----- PROVIDED TEXT -----

Retail sales, I would say, are improving at this point. The shoppers have started to come back. There was an early surge in April that I think has kind of leveled out a little bit in the U.S. There's another surge of COVID-19 taking place in many states around the U.S. right now. And so retail has slowed slightly again. But I would say that all in all, retail sales are continuing to improve, and in most cases, exceed expectations, albeit the expectations were fairly low. Of course, we're in a period where we've seen record bankruptcies, both in Europe and the U.S., and we expect that to continue through this year and likely into next year.
The U.S. obviously had a bit of a setback at the beginning of June with the social unrest that took place in most of the major cities, the violence and the looting that took place really forced retailers into closing up their stores for a period of time, it's about a 2-week period of time. I can say that the violence unrest has subsided now. And while there's still protests in the United States and in Europe, to some degree, at this stage, they are peaceful. And I think the demonstrations are having a real effect of getting people to focus on the issues that are being discussed during those demonstrations.
U.S. retail May sales improved over April, albeit April was fairly low. Clothing and accessory sales were up 188% against categories that were way down. So I don't look at those numbers as being very significant. Major Apparel chains are reported reopening their stores. The ones that are open now are operating at about 50% to 70% of what their typical volume would be. And I can say that with the people that we've talked to, the expectations were 60% to 80% down. So most retailers are beating their expectations for initial store openings, and we're watching that very closely now going into our second quarter to see how the next 2 or 3 months lay out. And of course, stores are closing in the U.S.
In Europe, apparel sales fell all the way through April and May. And that probably will continue for some period of time, although they are beginning to recover. We've seen photographs and videos of lines waiting out of certain stores in both Europe and the U.S. Off-price retailers are being very aggressive about the pricing in the stores right now, and they are attracting a lot of consumers that I think had not really purchased product for summer and are doing that now. And we'll have to watch that also to see if that kind of momentum continues. The gradual lockdown in Europe ended in -- really in May, I would say, with the exception of the U.K. and the U.K. is now starting to get back to some sort of normalization, although foot traffic is still significantly down from where it was. And I think the good news for the European Union is that they now have opened up the borders for inter European Union travel for most states. And while certain states, including the U.S., are precluded from going to the EU until the COVID numbers start to I think get closer to where the EU is or below. At least inter-travel inside Europe, which is good for the market. People are planning vacations and taking vacations and be getting to move. And I think the more normal that becomes the better the consumer demand will be.

----- SUPPLIED DATA -----

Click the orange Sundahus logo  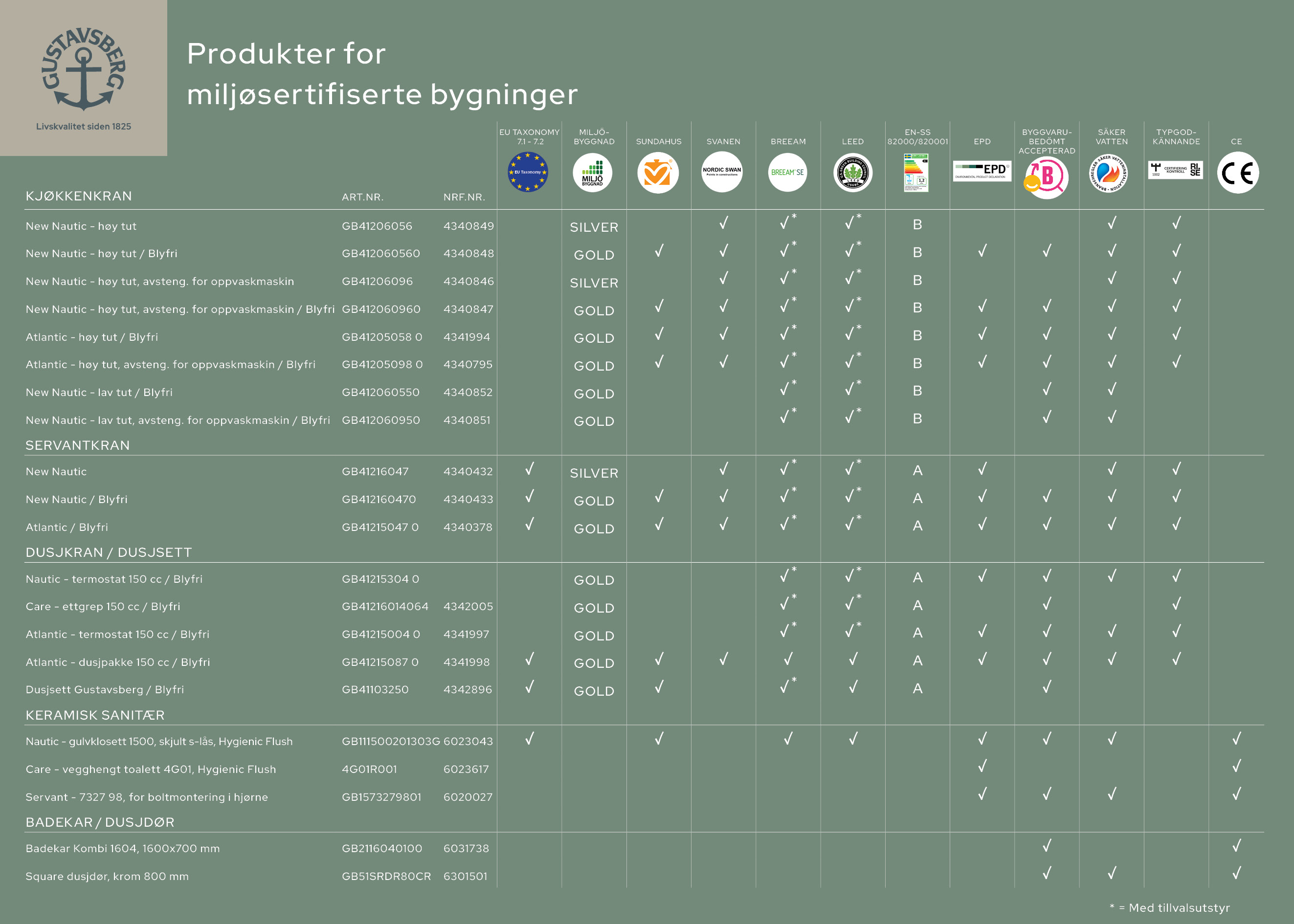click(x=658, y=173)
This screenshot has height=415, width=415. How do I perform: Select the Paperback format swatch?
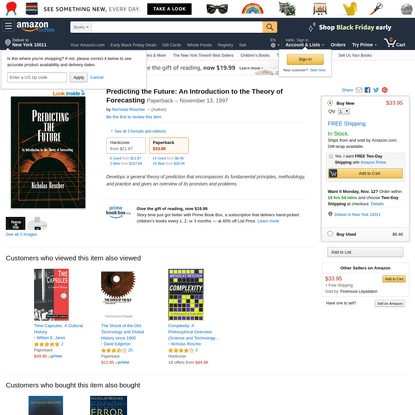tap(169, 145)
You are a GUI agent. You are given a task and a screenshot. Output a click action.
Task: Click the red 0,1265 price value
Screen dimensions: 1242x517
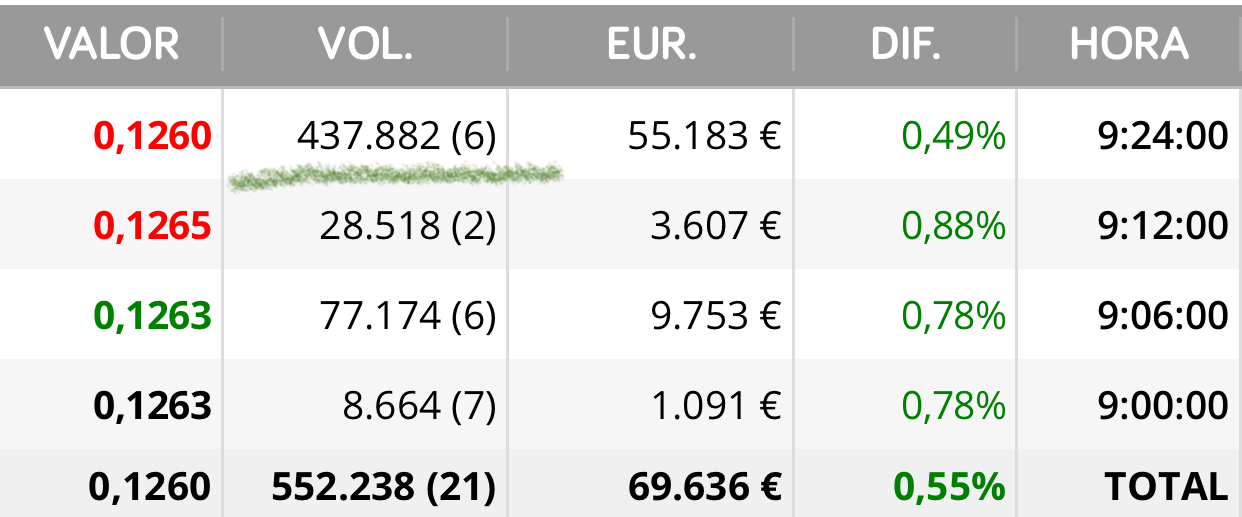pos(152,226)
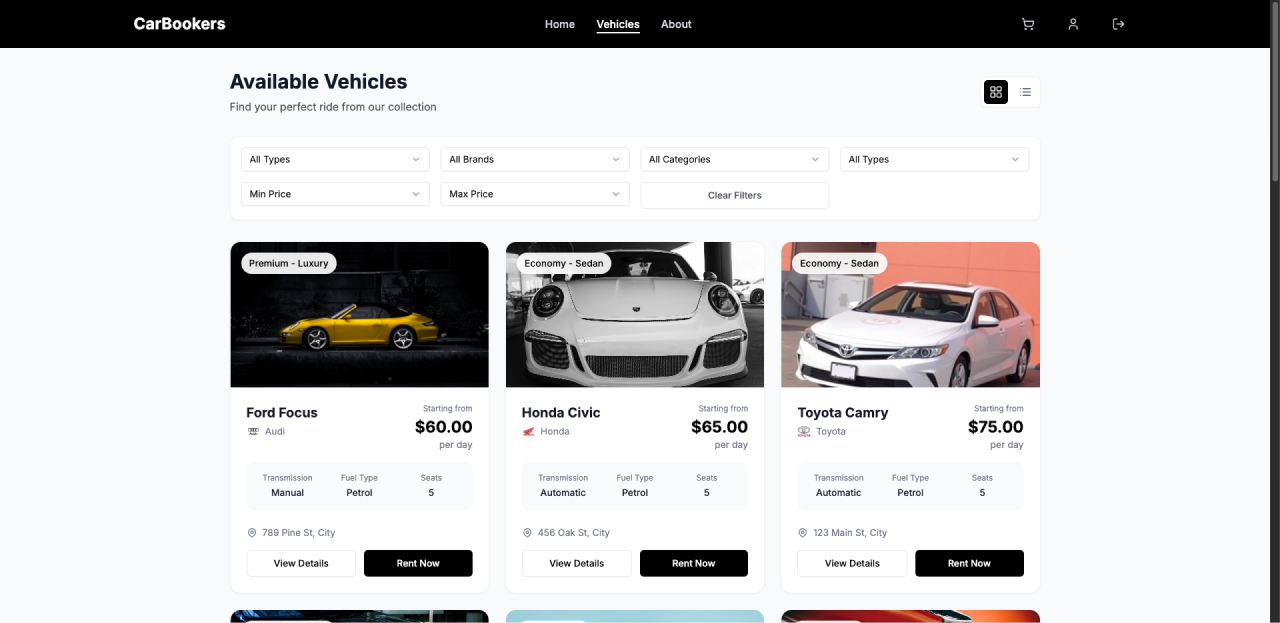1280x623 pixels.
Task: Click the Clear Filters button
Action: (x=735, y=195)
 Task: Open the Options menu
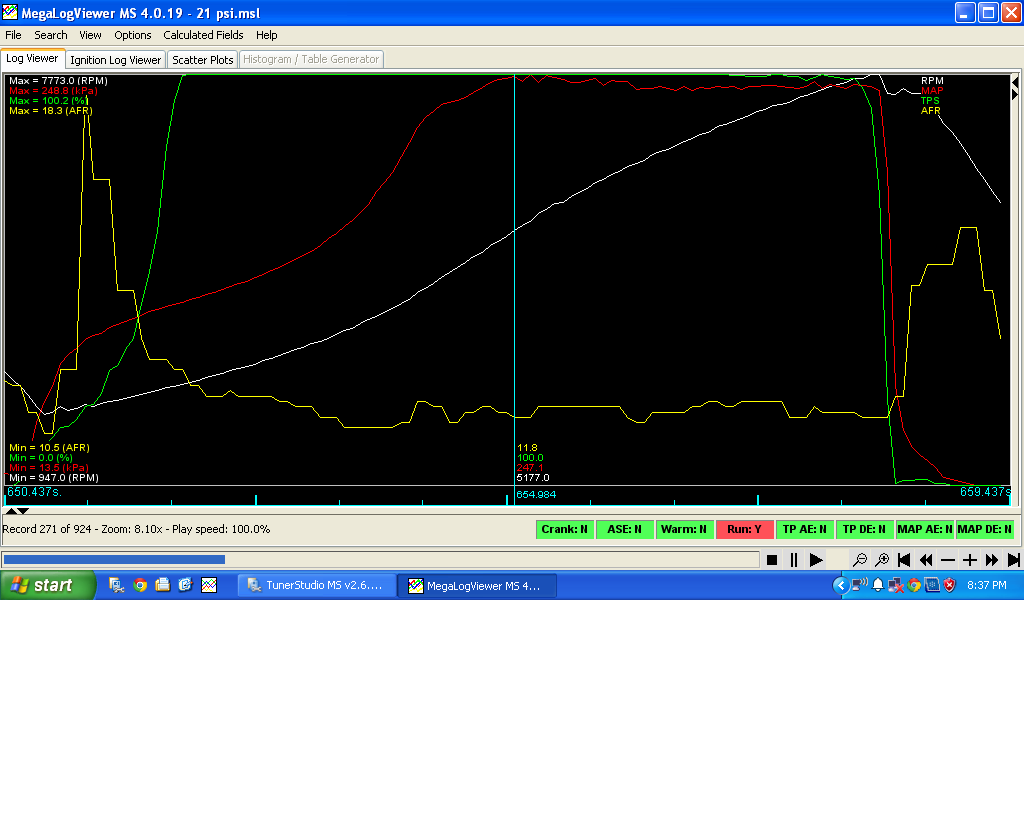[133, 35]
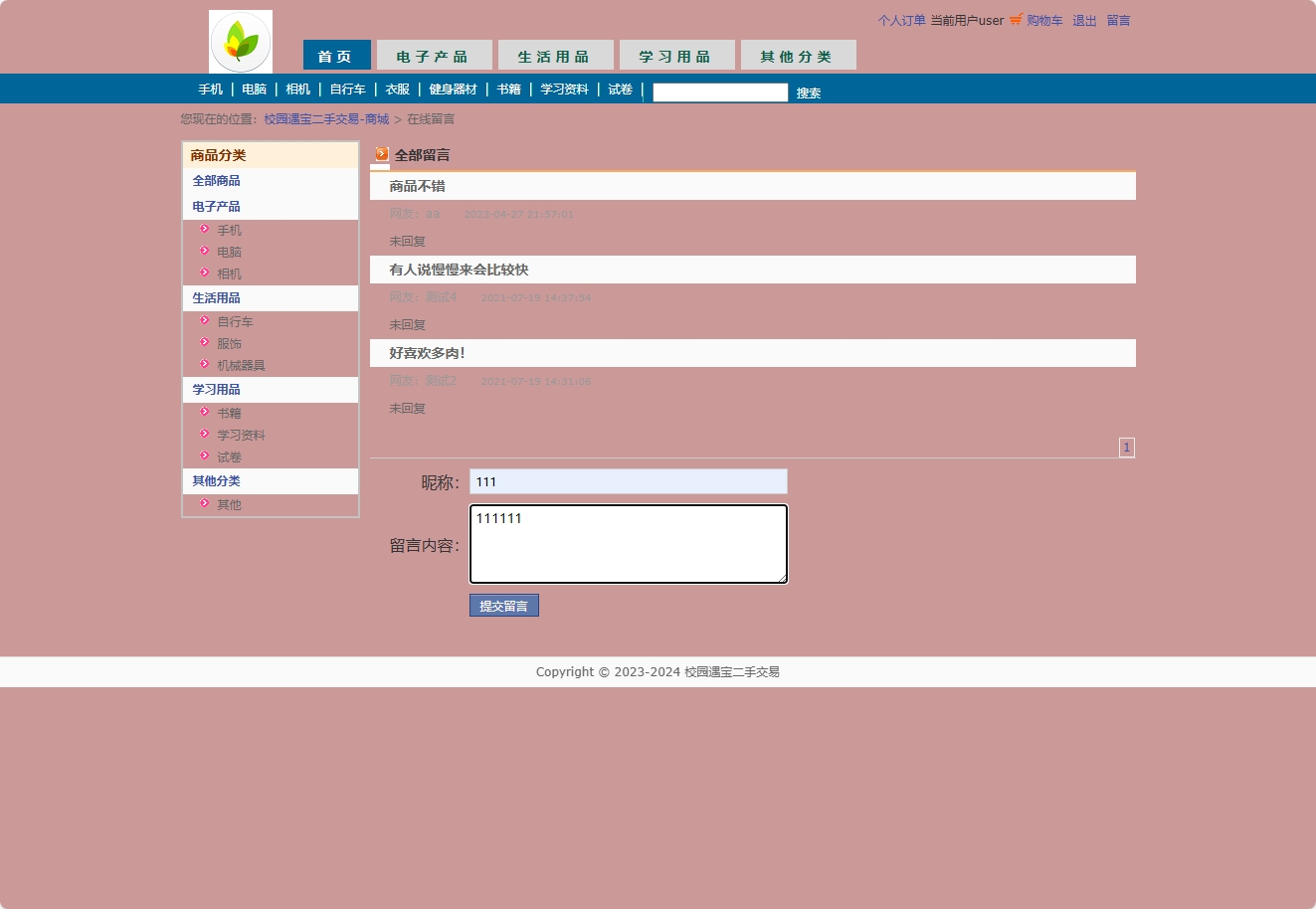Focus the search text box

(x=720, y=92)
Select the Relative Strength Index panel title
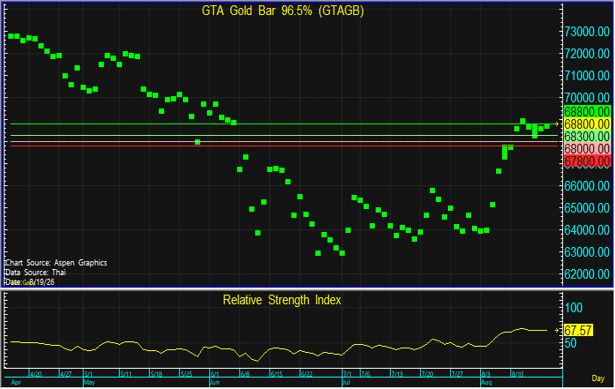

-----

According to the retail sales commentary, at what level of their typical volume are the reopened major apparel chain stores operating? Please rely only on the retail sales commentary, not the records.

About 50% to 70% of their typical volume.